The appeal in this case is taken from the decree of the chancellor overruling the respondents’ demurrer to the bill.
The bill is exhibited by a non compos mentis, by his next friend. The purpose of the bill is to set aside fraudulent conveyances made by the guardian of the non compos, and to subject the property conveyed to the payment of a decree rendered in the probate court in favor of the non compos, against said guardian, on a final settlement of his said guardianship. The bill was filed 15 years after the date of the alleged fraudulent conveyances. The bill was demurred to on the grounds of laches and the statute of limitations, which demurrer was overruled by the chancellor.
The bill avers that the complainant was, prior to and at the time of the alleged fraudulent conveyances, a non compos, and that he has been a non compos continuously down to the filing of the bill. Such being true, which is confessed by the demurrer, the statute of lim*109itations is no defense. The complainant’s disability excepts him from the statute. — Code 1907, ■ § 4846.

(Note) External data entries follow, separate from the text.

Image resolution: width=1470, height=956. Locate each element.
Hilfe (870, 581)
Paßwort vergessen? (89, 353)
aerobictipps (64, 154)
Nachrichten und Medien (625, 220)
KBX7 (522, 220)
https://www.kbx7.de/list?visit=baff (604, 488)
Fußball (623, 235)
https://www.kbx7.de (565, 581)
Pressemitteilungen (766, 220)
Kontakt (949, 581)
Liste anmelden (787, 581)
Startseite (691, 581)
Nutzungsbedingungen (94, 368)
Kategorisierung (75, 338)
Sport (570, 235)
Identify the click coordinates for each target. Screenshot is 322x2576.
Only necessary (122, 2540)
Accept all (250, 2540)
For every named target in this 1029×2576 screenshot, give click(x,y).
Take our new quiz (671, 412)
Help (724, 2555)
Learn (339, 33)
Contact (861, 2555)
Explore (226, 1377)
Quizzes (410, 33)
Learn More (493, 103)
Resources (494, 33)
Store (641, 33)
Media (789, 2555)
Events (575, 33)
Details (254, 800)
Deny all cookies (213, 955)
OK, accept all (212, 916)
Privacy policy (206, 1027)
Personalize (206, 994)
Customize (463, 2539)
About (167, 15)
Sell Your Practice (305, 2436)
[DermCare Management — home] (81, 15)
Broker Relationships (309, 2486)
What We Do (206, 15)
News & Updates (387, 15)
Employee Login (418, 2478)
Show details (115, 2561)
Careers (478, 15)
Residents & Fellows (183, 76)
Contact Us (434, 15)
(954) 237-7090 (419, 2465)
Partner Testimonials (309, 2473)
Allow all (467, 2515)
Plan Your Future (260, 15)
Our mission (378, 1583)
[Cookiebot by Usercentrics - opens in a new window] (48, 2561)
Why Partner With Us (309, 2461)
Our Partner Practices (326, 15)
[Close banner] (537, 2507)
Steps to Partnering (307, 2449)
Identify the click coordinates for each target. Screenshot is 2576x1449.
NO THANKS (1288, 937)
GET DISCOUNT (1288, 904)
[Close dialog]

The doctrine of laches carries with it the idea of acquiescence on the part of him charged with laches A non compos is without a mind, and where there is no mind there can be no acquiescence. This case is clearly differentiated from the case of Lee v. Wood, 85 Ala. 169, 4 South. 693, on the facts. The facts here necessarily withdraw the case from the application of the’ doctrine stated in Lee v. Wood. Here, on the facts alleged and taken as confessed on demurrer, the guardian of the non compos, who is made a respondent to the bill, by his own fraud and misconduct disqualified himself as guardian to sue or act for his ward, and this condition existed at the time the cause of action arose, and at the time he was appointed guardian on his application. The ward in effect was without a guaridan to protect his interest in the subject-matter of this suit. There being no one qualified to represent the non compos, the principle stated in Lee v. Wood, supra, fails of application.
The bill in our opinion was not subject to the grounds of demurrer interposed, and the demurrer was properly overruled.
Affirmed.
Anderson, Mayfield, and Somerville, JJ., concur.